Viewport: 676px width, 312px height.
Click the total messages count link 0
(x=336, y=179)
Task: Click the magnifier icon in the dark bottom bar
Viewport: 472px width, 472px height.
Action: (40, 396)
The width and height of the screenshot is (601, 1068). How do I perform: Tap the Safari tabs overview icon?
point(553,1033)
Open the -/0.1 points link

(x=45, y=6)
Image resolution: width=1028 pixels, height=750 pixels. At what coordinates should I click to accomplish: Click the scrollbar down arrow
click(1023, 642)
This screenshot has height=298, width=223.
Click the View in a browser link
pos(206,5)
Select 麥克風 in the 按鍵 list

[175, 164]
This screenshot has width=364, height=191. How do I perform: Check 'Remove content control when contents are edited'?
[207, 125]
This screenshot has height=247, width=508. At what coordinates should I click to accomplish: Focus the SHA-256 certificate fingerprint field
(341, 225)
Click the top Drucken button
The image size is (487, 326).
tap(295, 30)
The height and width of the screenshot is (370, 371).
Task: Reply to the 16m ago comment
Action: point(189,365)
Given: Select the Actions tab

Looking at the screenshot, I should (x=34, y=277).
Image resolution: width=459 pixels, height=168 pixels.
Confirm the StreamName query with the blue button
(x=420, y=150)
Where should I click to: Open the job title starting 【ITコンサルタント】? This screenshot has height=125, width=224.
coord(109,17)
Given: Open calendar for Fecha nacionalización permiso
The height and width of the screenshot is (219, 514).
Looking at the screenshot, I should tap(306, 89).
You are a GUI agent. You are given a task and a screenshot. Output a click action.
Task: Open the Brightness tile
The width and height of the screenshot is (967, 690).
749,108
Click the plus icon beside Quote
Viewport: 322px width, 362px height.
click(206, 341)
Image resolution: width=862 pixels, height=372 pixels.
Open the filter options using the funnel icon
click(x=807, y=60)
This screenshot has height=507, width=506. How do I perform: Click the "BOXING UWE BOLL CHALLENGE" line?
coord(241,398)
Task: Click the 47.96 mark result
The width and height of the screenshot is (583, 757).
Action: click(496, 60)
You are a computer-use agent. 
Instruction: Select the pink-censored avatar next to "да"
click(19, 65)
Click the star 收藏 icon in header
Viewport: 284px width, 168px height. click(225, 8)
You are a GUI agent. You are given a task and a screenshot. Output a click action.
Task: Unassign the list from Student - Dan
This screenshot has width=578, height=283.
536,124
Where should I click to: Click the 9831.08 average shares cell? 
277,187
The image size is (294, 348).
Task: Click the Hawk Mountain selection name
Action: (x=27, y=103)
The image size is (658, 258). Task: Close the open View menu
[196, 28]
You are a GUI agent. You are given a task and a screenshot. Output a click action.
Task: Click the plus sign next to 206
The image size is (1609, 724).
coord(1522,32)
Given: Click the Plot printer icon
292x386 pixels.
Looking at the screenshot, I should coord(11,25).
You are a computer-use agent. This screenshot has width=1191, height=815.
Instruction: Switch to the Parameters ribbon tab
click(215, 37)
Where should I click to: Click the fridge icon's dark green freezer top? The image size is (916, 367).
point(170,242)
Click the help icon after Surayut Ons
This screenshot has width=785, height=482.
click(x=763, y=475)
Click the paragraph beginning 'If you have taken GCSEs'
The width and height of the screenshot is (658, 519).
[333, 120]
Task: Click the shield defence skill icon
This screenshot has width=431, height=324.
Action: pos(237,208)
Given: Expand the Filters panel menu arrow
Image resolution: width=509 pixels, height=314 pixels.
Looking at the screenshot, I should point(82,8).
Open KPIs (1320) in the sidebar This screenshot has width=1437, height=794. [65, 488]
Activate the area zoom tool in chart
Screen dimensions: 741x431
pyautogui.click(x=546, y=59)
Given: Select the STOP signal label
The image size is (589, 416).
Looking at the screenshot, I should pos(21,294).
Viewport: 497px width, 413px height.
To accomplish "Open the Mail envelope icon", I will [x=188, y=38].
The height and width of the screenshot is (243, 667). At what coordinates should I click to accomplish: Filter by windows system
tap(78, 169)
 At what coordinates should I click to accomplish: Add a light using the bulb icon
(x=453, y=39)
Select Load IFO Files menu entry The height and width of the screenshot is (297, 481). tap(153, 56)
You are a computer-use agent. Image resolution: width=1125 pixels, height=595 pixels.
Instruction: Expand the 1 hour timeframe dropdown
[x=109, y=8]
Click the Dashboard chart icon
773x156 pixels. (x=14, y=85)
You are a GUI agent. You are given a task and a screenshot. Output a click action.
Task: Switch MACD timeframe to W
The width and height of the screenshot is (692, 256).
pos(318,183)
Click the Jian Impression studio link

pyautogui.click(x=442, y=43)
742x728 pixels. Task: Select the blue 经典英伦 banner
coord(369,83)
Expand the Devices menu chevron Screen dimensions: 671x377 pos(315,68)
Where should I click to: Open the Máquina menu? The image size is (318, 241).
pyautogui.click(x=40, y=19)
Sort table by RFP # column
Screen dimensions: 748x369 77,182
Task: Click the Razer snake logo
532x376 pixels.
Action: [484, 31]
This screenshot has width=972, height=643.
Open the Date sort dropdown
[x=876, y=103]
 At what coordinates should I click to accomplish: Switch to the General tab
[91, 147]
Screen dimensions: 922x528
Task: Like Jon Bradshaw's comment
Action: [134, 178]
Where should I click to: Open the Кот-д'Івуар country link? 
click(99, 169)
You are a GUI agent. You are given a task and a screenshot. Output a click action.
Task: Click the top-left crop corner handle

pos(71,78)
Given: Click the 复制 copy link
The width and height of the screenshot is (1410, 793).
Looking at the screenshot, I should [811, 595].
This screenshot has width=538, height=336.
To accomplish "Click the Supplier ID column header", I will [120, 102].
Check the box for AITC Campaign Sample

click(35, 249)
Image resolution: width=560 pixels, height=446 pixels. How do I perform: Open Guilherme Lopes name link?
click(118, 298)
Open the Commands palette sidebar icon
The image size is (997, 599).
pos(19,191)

══════════════════════════════

• **PROBLEM**: The records above, in their entirety, need to be set down again exactly.

• **TASK OUTPUT**:
Viewport: 676px width, 312px height.
Click the total messages count link 0
(x=336, y=179)
Task: Click the magnifier icon in the dark bottom bar
Viewport: 472px width, 472px height.
Action: (40, 396)
The width and height of the screenshot is (601, 1068). How do I perform: Tap the Safari tabs overview icon?
point(553,1033)
Open the -/0.1 points link

(x=45, y=6)
Image resolution: width=1028 pixels, height=750 pixels. At what coordinates should I click to accomplish: Click the scrollbar down arrow
click(1023, 642)
This screenshot has height=298, width=223.
Click the View in a browser link
pos(206,5)
Select 麥克風 in the 按鍵 list

[175, 164]
This screenshot has width=364, height=191. How do I perform: Check 'Remove content control when contents are edited'?
[207, 125]
This screenshot has height=247, width=508. At what coordinates should I click to accomplish: Focus the SHA-256 certificate fingerprint field
(341, 225)
Click the top Drucken button
The image size is (487, 326).
tap(295, 30)
The height and width of the screenshot is (370, 371).
Task: Reply to the 16m ago comment
Action: point(189,365)
Given: Select the Actions tab

Looking at the screenshot, I should (x=34, y=277).
Image resolution: width=459 pixels, height=168 pixels.
Confirm the StreamName query with the blue button
(x=420, y=150)
Where should I click to: Open the job title starting 【ITコンサルタント】? This screenshot has height=125, width=224.
coord(109,17)
Given: Open calendar for Fecha nacionalización permiso
The height and width of the screenshot is (219, 514).
Looking at the screenshot, I should tap(306, 89).
You are a GUI agent. You are given a task and a screenshot. Output a click action.
Task: Open the Brightness tile
The width and height of the screenshot is (967, 690).
749,108
Click the plus icon beside Quote
Viewport: 322px width, 362px height.
click(206, 341)
Image resolution: width=862 pixels, height=372 pixels.
Open the filter options using the funnel icon
click(x=807, y=60)
This screenshot has height=507, width=506. How do I perform: Click the "BOXING UWE BOLL CHALLENGE" line?
coord(241,398)
Task: Click the 47.96 mark result
The width and height of the screenshot is (583, 757).
Action: click(496, 60)
You are a computer-use agent. 
Instruction: Select the pink-censored avatar next to "да"
click(19, 65)
Click the star 收藏 icon in header
Viewport: 284px width, 168px height. click(225, 8)
You are a GUI agent. You are given a task and a screenshot. Output a click action.
Task: Unassign the list from Student - Dan
This screenshot has width=578, height=283.
536,124
Where should I click to: Click the 9831.08 average shares cell? 
277,187
The image size is (294, 348).
Task: Click the Hawk Mountain selection name
Action: (x=27, y=103)
The image size is (658, 258). Task: Close the open View menu
[196, 28]
You are a GUI agent. You are given a task and a screenshot. Output a click action.
Task: Click the plus sign next to 206
The image size is (1609, 724).
coord(1522,32)
Given: Click the Plot printer icon
292x386 pixels.
Looking at the screenshot, I should coord(11,25).
You are a computer-use agent. This screenshot has width=1191, height=815.
Instruction: Switch to the Parameters ribbon tab
click(215, 37)
Where should I click to: Click the fridge icon's dark green freezer top? The image size is (916, 367).
point(170,242)
Click the help icon after Surayut Ons
This screenshot has width=785, height=482.
click(x=763, y=475)
Click the paragraph beginning 'If you have taken GCSEs'
The width and height of the screenshot is (658, 519).
[333, 120]
Task: Click the shield defence skill icon
This screenshot has width=431, height=324.
Action: pos(237,208)
Given: Expand the Filters panel menu arrow
Image resolution: width=509 pixels, height=314 pixels.
Looking at the screenshot, I should point(82,8).
Open KPIs (1320) in the sidebar This screenshot has width=1437, height=794. [65, 488]
Activate the area zoom tool in chart
Screen dimensions: 741x431
pyautogui.click(x=546, y=59)
Given: Select the STOP signal label
The image size is (589, 416).
Looking at the screenshot, I should pos(21,294).
Viewport: 497px width, 413px height.
To accomplish "Open the Mail envelope icon", I will [x=188, y=38].
The height and width of the screenshot is (243, 667). At what coordinates should I click to accomplish: Filter by windows system
tap(78, 169)
 At what coordinates should I click to accomplish: Add a light using the bulb icon
(x=453, y=39)
Select Load IFO Files menu entry The height and width of the screenshot is (297, 481). tap(153, 56)
You are a computer-use agent. Image resolution: width=1125 pixels, height=595 pixels.
Instruction: Expand the 1 hour timeframe dropdown
[x=109, y=8]
Click the Dashboard chart icon
773x156 pixels. (x=14, y=85)
You are a GUI agent. You are given a task and a screenshot. Output a click action.
Task: Switch MACD timeframe to W
The width and height of the screenshot is (692, 256).
pos(318,183)
Click the Jian Impression studio link

pyautogui.click(x=442, y=43)
742x728 pixels. Task: Select the blue 经典英伦 banner
coord(369,83)
Expand the Devices menu chevron Screen dimensions: 671x377 pos(315,68)
Where should I click to: Open the Máquina menu? The image size is (318, 241).
pyautogui.click(x=40, y=19)
Sort table by RFP # column
Screen dimensions: 748x369 77,182
Task: Click the Razer snake logo
532x376 pixels.
Action: [484, 31]
This screenshot has width=972, height=643.
Open the Date sort dropdown
[x=876, y=103]
 At what coordinates should I click to accomplish: Switch to the General tab
[91, 147]
Screen dimensions: 922x528
Task: Like Jon Bradshaw's comment
Action: [134, 178]
Where should I click to: Open the Кот-д'Івуар country link? 
click(99, 169)
You are a GUI agent. You are given a task and a screenshot. Output a click action.
Task: Click the top-left crop corner handle

pos(71,78)
Given: Click the 复制 copy link
The width and height of the screenshot is (1410, 793).
Looking at the screenshot, I should [811, 595].
This screenshot has width=538, height=336.
To accomplish "Click the Supplier ID column header", I will [120, 102].
Check the box for AITC Campaign Sample

click(35, 249)
Image resolution: width=560 pixels, height=446 pixels. How do I perform: Open Guilherme Lopes name link?
click(118, 298)
Open the Commands palette sidebar icon
The image size is (997, 599).
pos(19,191)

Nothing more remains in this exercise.